How to parse 5-7 GB files?

V

Vitaly2014-03-14 08:15:09

Parsing

Vitaly, 2014-03-14 08:15:09

Tell me what methods are there for working with massive objects in memory, I need to read a file weighing about 5-6 GB, split it into columns and filter and dedupe by columns, such amounts of data in memory can’t be held very well, what can I think of to do this implement?

Reply

Answer the question

In order to leave comments, you need to log in

7 answer(s)

C

caper, 2014-03-14
@vipuhoff

If the file structure is known (for example, a delimited file), then:
1. transfer to an intermediate MS SQL table using BULK INSERT (or bcp) (0.5 GB in 12 sec, 4 GB in 1.5 min.)
2. data checks/transformations and layout into the necessary tables already from the intermediate table (depends on the complexity of checks/transformations, etc.)
If the structure is unknown, everything is somewhat worse ... either read in portions, or - Memory-mapped files ?

R

Ruslan Lopatin, 2014-03-14
@lorus

Way "on the forehead": overtake in the database and already in it to do whatever you want.

G

gleb_kudr, 2014-03-15
@gleb_kudr

FileStream reads your file in chunks as you wish.
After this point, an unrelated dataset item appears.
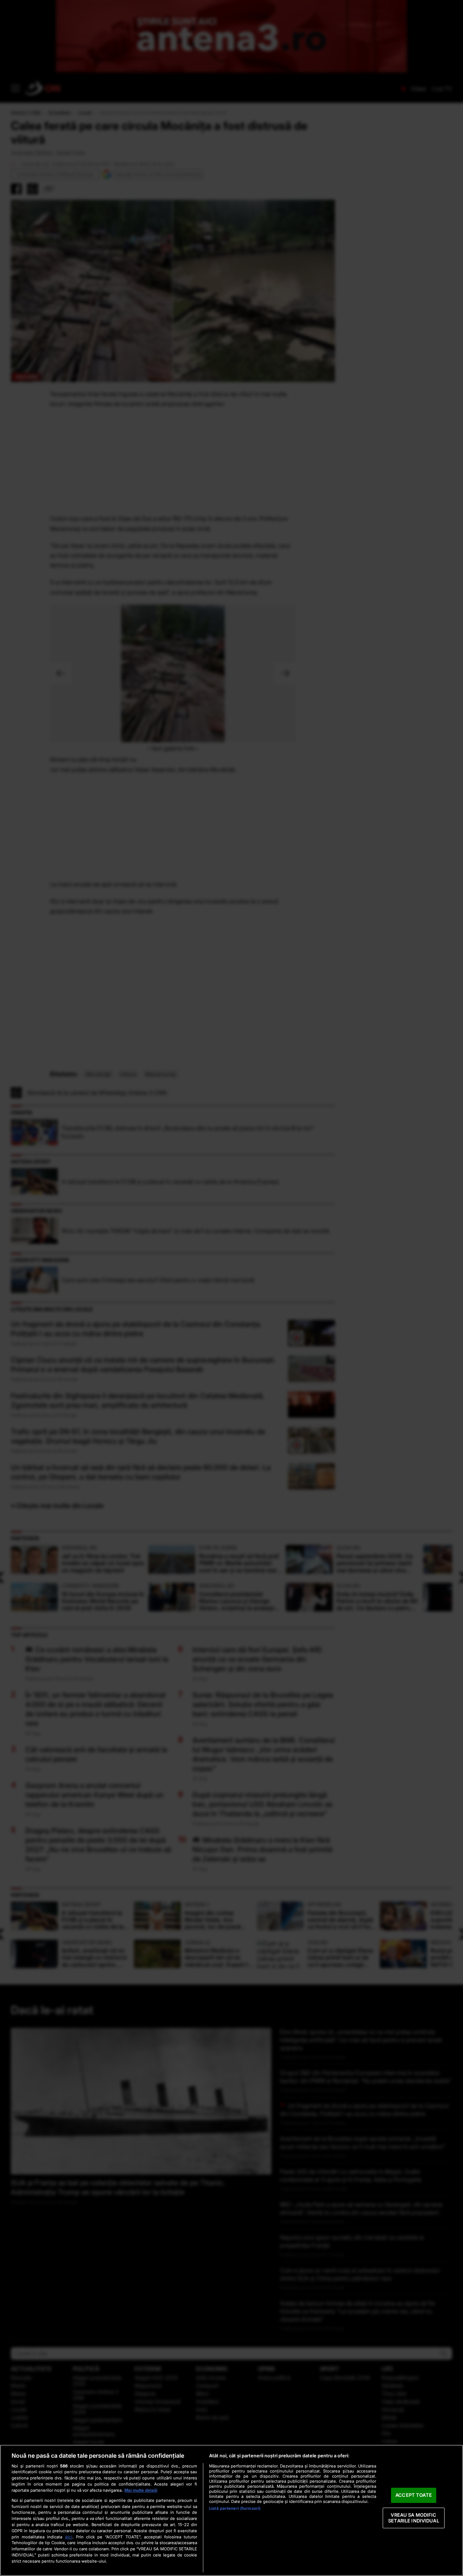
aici (68, 2536)
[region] (231, 2510)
It sequentially returns an array of bytes, you already do anything with this array (for example, process and write to another file). It is only necessary to think over the algorithm normally in order to do this with a minimum number of passes.
StreamReader does the same for text files.

A

afiskon, 2014-03-15
@afiskon

I understand that you have just lines there? Then cat ... | cut -d '|' -f 1,2,3 | sort - something like this.
Or write a script in Perl/Python/whatever. 5-7 GB - not so much. Unless you need some other groupings with other files, then yes, use some kind of RDBMS.

V

Vitaliy, 2014-03-17
@vipuhoff

Thanks to all! I will read files through FileStream, pre-process and store them in the database!

N

Nikolai Turnaviotov, 2014-03-18
@foxmuldercp

I recently wrote a small utility just to create tsql instructions from a csv file for inserting into a table. I can throw in the source codes on the seasharp, add a little and you will write directly to the table.